— START Material provided —

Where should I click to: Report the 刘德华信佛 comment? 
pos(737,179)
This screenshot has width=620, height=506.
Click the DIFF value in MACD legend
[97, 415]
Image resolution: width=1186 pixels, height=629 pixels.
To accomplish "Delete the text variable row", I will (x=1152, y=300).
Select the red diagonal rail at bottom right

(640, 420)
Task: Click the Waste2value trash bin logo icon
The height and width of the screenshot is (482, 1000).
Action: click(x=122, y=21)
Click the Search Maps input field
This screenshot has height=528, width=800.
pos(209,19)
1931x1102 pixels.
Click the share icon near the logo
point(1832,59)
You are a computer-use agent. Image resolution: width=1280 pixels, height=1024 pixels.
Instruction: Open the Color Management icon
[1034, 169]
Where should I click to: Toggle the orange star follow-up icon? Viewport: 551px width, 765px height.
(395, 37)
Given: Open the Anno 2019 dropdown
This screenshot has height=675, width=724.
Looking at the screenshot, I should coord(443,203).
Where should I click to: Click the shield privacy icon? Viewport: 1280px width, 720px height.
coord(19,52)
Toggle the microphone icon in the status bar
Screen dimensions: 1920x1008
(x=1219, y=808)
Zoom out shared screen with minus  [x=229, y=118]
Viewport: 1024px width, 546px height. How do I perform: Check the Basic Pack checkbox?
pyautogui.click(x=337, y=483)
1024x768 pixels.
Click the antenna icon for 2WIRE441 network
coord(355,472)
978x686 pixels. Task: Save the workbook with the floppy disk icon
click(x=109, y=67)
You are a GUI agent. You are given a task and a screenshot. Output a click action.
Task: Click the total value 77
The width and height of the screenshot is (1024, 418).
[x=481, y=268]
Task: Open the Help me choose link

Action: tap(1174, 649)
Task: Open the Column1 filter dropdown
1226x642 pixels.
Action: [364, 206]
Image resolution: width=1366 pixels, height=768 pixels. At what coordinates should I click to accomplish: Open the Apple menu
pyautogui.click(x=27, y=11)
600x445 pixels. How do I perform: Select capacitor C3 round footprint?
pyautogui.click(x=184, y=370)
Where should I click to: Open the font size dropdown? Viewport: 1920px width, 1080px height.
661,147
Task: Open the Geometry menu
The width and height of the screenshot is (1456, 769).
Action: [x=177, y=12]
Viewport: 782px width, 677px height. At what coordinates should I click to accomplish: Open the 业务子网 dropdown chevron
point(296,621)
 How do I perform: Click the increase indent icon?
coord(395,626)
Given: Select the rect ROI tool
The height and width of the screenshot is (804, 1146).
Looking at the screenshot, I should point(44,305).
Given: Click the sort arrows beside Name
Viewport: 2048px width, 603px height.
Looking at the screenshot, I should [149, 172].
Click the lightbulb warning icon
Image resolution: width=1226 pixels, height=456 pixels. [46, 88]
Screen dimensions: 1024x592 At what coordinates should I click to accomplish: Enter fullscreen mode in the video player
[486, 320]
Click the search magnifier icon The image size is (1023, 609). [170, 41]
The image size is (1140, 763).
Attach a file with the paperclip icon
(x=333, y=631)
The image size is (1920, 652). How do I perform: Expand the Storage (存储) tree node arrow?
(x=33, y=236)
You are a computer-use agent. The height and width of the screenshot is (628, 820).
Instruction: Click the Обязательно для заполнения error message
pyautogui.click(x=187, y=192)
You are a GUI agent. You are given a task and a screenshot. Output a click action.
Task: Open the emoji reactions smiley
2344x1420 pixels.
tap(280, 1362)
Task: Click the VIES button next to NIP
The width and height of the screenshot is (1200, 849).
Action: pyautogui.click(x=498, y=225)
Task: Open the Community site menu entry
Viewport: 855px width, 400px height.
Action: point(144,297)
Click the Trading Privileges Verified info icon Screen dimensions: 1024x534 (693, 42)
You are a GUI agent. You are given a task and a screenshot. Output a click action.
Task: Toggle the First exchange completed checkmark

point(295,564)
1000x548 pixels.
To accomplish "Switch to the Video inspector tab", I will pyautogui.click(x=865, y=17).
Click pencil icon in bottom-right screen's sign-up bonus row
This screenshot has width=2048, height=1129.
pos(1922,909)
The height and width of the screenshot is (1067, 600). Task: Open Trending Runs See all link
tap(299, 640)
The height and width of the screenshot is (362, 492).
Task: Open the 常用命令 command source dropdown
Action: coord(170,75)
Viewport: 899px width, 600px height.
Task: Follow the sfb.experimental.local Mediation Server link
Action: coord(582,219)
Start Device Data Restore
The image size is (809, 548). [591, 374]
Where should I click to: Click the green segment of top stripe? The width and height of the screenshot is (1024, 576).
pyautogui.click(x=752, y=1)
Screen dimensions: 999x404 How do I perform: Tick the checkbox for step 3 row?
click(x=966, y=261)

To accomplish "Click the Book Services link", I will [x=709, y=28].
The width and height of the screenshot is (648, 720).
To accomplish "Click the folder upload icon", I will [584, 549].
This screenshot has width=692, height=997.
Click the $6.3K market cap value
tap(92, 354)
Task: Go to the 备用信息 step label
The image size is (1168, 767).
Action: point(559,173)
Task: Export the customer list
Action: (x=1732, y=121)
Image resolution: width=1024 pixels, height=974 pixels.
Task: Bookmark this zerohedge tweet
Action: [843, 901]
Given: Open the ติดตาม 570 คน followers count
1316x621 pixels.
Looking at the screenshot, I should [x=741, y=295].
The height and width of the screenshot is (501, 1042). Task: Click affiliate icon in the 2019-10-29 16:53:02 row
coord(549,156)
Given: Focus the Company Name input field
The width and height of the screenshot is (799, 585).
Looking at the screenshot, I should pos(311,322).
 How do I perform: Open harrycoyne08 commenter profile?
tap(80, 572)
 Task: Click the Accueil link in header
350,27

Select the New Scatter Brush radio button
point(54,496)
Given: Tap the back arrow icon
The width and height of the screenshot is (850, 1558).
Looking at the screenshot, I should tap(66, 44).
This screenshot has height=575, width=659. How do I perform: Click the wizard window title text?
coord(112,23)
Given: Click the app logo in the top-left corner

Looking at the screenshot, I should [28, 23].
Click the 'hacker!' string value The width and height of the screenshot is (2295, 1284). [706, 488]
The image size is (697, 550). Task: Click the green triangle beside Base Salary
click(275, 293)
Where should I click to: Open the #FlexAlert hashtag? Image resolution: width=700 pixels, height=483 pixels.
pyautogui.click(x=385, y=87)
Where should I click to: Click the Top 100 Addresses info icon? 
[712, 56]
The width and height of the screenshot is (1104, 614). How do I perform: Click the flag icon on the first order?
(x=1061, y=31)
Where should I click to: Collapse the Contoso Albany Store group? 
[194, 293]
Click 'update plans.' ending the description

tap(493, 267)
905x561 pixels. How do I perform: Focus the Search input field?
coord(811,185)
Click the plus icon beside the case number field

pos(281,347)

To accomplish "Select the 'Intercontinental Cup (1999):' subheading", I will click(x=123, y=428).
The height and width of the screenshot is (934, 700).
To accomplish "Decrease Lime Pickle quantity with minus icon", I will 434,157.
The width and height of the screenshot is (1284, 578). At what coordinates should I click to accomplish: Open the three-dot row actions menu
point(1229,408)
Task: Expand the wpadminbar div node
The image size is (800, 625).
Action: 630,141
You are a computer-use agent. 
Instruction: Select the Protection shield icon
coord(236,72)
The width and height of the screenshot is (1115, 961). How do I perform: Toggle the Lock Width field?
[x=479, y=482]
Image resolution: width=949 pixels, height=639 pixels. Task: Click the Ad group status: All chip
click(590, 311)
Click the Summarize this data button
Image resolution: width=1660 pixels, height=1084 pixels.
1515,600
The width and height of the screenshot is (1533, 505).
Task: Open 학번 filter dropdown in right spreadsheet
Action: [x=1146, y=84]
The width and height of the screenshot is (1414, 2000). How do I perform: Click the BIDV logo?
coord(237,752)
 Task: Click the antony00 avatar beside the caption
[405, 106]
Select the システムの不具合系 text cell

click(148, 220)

— END Material provided —

### [Stated goal]
Arrange these lines as a numbered list, omitting any blank lines.

### [Solved problem]
1. Where should I click to: Report the 刘德华信佛 comment? 
2. pos(737,179)
3. This screenshot has width=620, height=506.
4. Click the DIFF value in MACD legend
5. [97, 415]
6. Image resolution: width=1186 pixels, height=629 pixels.
7. To accomplish "Delete the text variable row", I will (x=1152, y=300).
8. Select the red diagonal rail at bottom right
9. (640, 420)
10. Task: Click the Waste2value trash bin logo icon
11. The height and width of the screenshot is (482, 1000).
12. Action: click(x=122, y=21)
13. Click the Search Maps input field
14. This screenshot has height=528, width=800.
15. pos(209,19)
16. 1931x1102 pixels.
17. Click the share icon near the logo
18. point(1832,59)
19. You are a computer-use agent. Image resolution: width=1280 pixels, height=1024 pixels.
20. Instruction: Open the Color Management icon
21. [1034, 169]
22. Where should I click to: Toggle the orange star follow-up icon? Viewport: 551px width, 765px height.
23. (395, 37)
24. Given: Open the Anno 2019 dropdown
25. This screenshot has height=675, width=724.
26. Looking at the screenshot, I should coord(443,203).
27. Where should I click to: Click the shield privacy icon? Viewport: 1280px width, 720px height.
28. coord(19,52)
29. Toggle the microphone icon in the status bar
30. Screen dimensions: 1920x1008
31. (x=1219, y=808)
32. Zoom out shared screen with minus  [x=229, y=118]
33. Viewport: 1024px width, 546px height. How do I perform: Check the Basic Pack checkbox?
34. pyautogui.click(x=337, y=483)
35. 1024x768 pixels.
36. Click the antenna icon for 2WIRE441 network
37. coord(355,472)
38. 978x686 pixels. Task: Save the workbook with the floppy disk icon
39. click(x=109, y=67)
40. You are a GUI agent. You are given a task and a screenshot. Output a click action.
41. Task: Click the total value 77
42. The width and height of the screenshot is (1024, 418).
43. [x=481, y=268]
44. Task: Open the Help me choose link
45. Action: tap(1174, 649)
46. Task: Open the Column1 filter dropdown
47. 1226x642 pixels.
48. Action: [364, 206]
49. Image resolution: width=1366 pixels, height=768 pixels. At what coordinates should I click to accomplish: Open the Apple menu
50. pyautogui.click(x=27, y=11)
51. 600x445 pixels. How do I perform: Select capacitor C3 round footprint?
52. pyautogui.click(x=184, y=370)
53. Where should I click to: Open the font size dropdown? Viewport: 1920px width, 1080px height.
54. 661,147
55. Task: Open the Geometry menu
56. The width and height of the screenshot is (1456, 769).
57. Action: [x=177, y=12]
58. Viewport: 782px width, 677px height. At what coordinates should I click to accomplish: Open the 业务子网 dropdown chevron
59. point(296,621)
60.  How do I perform: Click the increase indent icon?
61. coord(395,626)
62. Given: Select the rect ROI tool
63. The height and width of the screenshot is (804, 1146).
64. Looking at the screenshot, I should point(44,305).
65. Given: Click the sort arrows beside Name
66. Viewport: 2048px width, 603px height.
67. Looking at the screenshot, I should [149, 172].
68. Click the lightbulb warning icon
69. Image resolution: width=1226 pixels, height=456 pixels. [46, 88]
70. Screen dimensions: 1024x592 At what coordinates should I click to accomplish: Enter fullscreen mode in the video player
71. [486, 320]
72. Click the search magnifier icon The image size is (1023, 609). [170, 41]
73. The image size is (1140, 763).
74. Attach a file with the paperclip icon
75. (x=333, y=631)
76. The image size is (1920, 652). How do I perform: Expand the Storage (存储) tree node arrow?
77. (x=33, y=236)
78. You are a computer-use agent. The height and width of the screenshot is (628, 820).
79. Instruction: Click the Обязательно для заполнения error message
80. pyautogui.click(x=187, y=192)
81. You are a GUI agent. You are given a task and a screenshot. Output a click action.
82. Task: Open the emoji reactions smiley
83. 2344x1420 pixels.
84. tap(280, 1362)
85. Task: Click the VIES button next to NIP
86. The width and height of the screenshot is (1200, 849).
87. Action: pyautogui.click(x=498, y=225)
88. Task: Open the Community site menu entry
89. Viewport: 855px width, 400px height.
90. Action: point(144,297)
91. Click the Trading Privileges Verified info icon Screen dimensions: 1024x534 (693, 42)
92. You are a GUI agent. You are given a task and a screenshot. Output a click action.
93. Task: Toggle the First exchange completed checkmark
94. point(295,564)
95. 1000x548 pixels.
96. To accomplish "Switch to the Video inspector tab", I will pyautogui.click(x=865, y=17).
97. Click pencil icon in bottom-right screen's sign-up bonus row
98. This screenshot has width=2048, height=1129.
99. pos(1922,909)
100. The height and width of the screenshot is (1067, 600). Task: Open Trending Runs See all link
101. tap(299, 640)
102. The height and width of the screenshot is (362, 492).
103. Task: Open the 常用命令 command source dropdown
104. Action: coord(170,75)
105. Viewport: 899px width, 600px height.
106. Task: Follow the sfb.experimental.local Mediation Server link
107. Action: coord(582,219)
108. Start Device Data Restore
109. The image size is (809, 548). [591, 374]
110. Where should I click to: Click the green segment of top stripe? The width and height of the screenshot is (1024, 576).
111. pyautogui.click(x=752, y=1)
112. Screen dimensions: 999x404 How do I perform: Tick the checkbox for step 3 row?
113. click(x=966, y=261)
114. To accomplish "Click the Book Services link", I will [x=709, y=28].
115. The width and height of the screenshot is (648, 720).
116. To accomplish "Click the folder upload icon", I will [584, 549].
117. This screenshot has width=692, height=997.
118. Click the $6.3K market cap value
119. tap(92, 354)
120. Task: Go to the 备用信息 step label
121. The image size is (1168, 767).
122. Action: point(559,173)
123. Task: Export the customer list
124. Action: (x=1732, y=121)
125. Image resolution: width=1024 pixels, height=974 pixels.
126. Task: Bookmark this zerohedge tweet
127. Action: [843, 901]
128. Given: Open the ติดตาม 570 คน followers count
129. 1316x621 pixels.
130. Looking at the screenshot, I should [x=741, y=295].
131. The height and width of the screenshot is (501, 1042). Task: Click affiliate icon in the 2019-10-29 16:53:02 row
132. coord(549,156)
133. Given: Focus the Company Name input field
134. The width and height of the screenshot is (799, 585).
135. Looking at the screenshot, I should pos(311,322).
136.  How do I perform: Open harrycoyne08 commenter profile?
137. tap(80, 572)
138.  Task: Click the Accueil link in header
139. 350,27
140. Select the New Scatter Brush radio button
141. point(54,496)
142. Given: Tap the back arrow icon
143. The width and height of the screenshot is (850, 1558).
144. Looking at the screenshot, I should tap(66, 44).
145. This screenshot has height=575, width=659. How do I perform: Click the wizard window title text?
146. coord(112,23)
147. Given: Click the app logo in the top-left corner
148. Looking at the screenshot, I should [28, 23].
149. Click the 'hacker!' string value The width and height of the screenshot is (2295, 1284). [706, 488]
150. The image size is (697, 550). Task: Click the green triangle beside Base Salary
151. click(275, 293)
152. Where should I click to: Open the #FlexAlert hashtag? Image resolution: width=700 pixels, height=483 pixels.
153. pyautogui.click(x=385, y=87)
154. Where should I click to: Click the Top 100 Addresses info icon? 
155. [712, 56]
156. The width and height of the screenshot is (1104, 614). How do I perform: Click the flag icon on the first order?
157. (x=1061, y=31)
158. Where should I click to: Collapse the Contoso Albany Store group? 
159. [194, 293]
160. Click 'update plans.' ending the description
161. tap(493, 267)
162. 905x561 pixels. How do I perform: Focus the Search input field?
163. coord(811,185)
164. Click the plus icon beside the case number field
165. pos(281,347)
166. To accomplish "Select the 'Intercontinental Cup (1999):' subheading", I will click(x=123, y=428).
167. The height and width of the screenshot is (934, 700).
168. To accomplish "Decrease Lime Pickle quantity with minus icon", I will 434,157.
169. The width and height of the screenshot is (1284, 578). At what coordinates should I click to accomplish: Open the three-dot row actions menu
170. point(1229,408)
171. Task: Expand the wpadminbar div node
172. The image size is (800, 625).
173. Action: 630,141
174. You are a computer-use agent. 
175. Instruction: Select the Protection shield icon
176. coord(236,72)
177. The width and height of the screenshot is (1115, 961). How do I perform: Toggle the Lock Width field?
178. [x=479, y=482]
179. Image resolution: width=949 pixels, height=639 pixels. Task: Click the Ad group status: All chip
180. click(590, 311)
181. Click the Summarize this data button
182. Image resolution: width=1660 pixels, height=1084 pixels.
183. 1515,600
184. The width and height of the screenshot is (1533, 505).
185. Task: Open 학번 filter dropdown in right spreadsheet
186. Action: [x=1146, y=84]
187. The width and height of the screenshot is (1414, 2000). How do I perform: Click the BIDV logo?
188. coord(237,752)
189.  Task: Click the antony00 avatar beside the caption
190. [405, 106]
191. Select the システムの不具合系 text cell
192. click(148, 220)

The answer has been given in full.